Sinkender Fleisch-Appetit - "Wer steht schon gern bei 36 Grad vor dem Grill"

Viehzüchter und Fleischer beklagen mangelnden Appetit auf Fleisch durch die Hitzewelle. Trotzdem sorgt Futterknappheit für hohe Schlachtungszahlen.

Sinkender Fleisch-Appetit - "Wer steht schon gern bei 36 Grad vor dem Grill"

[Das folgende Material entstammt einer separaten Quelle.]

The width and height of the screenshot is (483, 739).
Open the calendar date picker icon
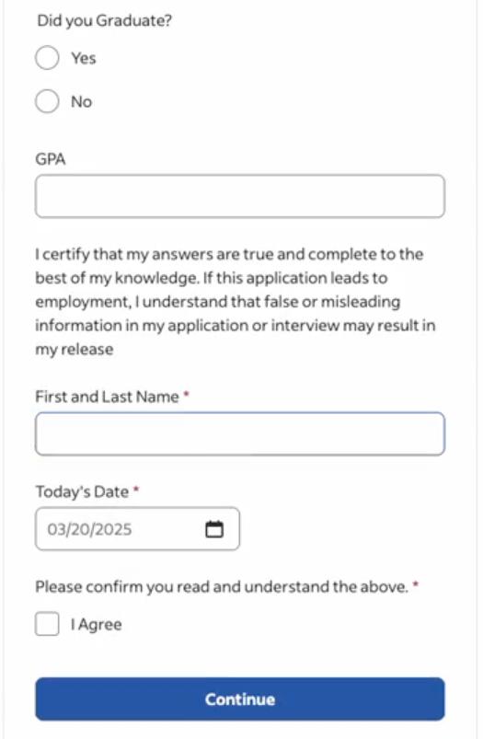[x=214, y=529]
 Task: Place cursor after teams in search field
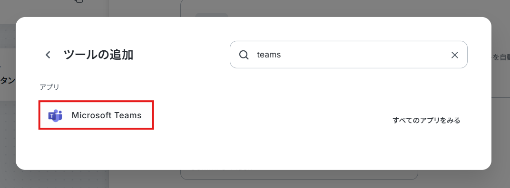click(x=282, y=55)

Für Sie berichtet: Jens Eumann (mit dpa)

Zunächst schlugen Bio-Bauern aus dem Raum Dresden Alarm. Die Hitze setze eine katastrophale Spirale in Gang. Aufgrund von Futterknappheit und fehlender Möglichkeiten, Ställe zu kühlen, sei man zu zusätzlichen Schlachtungen gezwungen. Sonst lasse die Hitze vor allem Ferkel, aber auch Schweine und Rinder wegsterben. So hatte es Bio-Landwirt Bernhard Probst, der im Raum Dresden zugleich zwölf Bio-Märkte betreibt, in der Vorwoche der "Sächsischen Zeitung" berichtet. "Aber ich kann nur so viel schlachten, wie in unseren Märkten verkauft wird", mahnte er und beklagte den derzeit fehlenden Fleischappetit seiner Kundschaft. "Jetzt macht keiner Rouladen oder Braten", so Probst.

"Das Problem ist natürlich nicht nur auf den Bereich der Bio-Produzenten begrenzt. Es trifft die ganze Branche", berichtete Fleischer Thomas Löbel der "Freien Presse". In Chemnitz betreibt er drei Filialen und steht der Fleischerinnung im Bereich Chemnitz/Mittelsachsen als Obermeister vor. Zwar gebe es nach wie vor so etwas wie Sommer-Renner: "Steaks von Rind und Schwein und Bratwurst", zählt Löbel auf, "die Grill-Klassiker eben." Aber selbst da sei ein Einbruch zu bemerken. "Wer steht schon gern bei 36 Grad vor dem Grill. Selbst Gemüsehändler heben ja derzeit die Hände", sagt der Innungsobermeister.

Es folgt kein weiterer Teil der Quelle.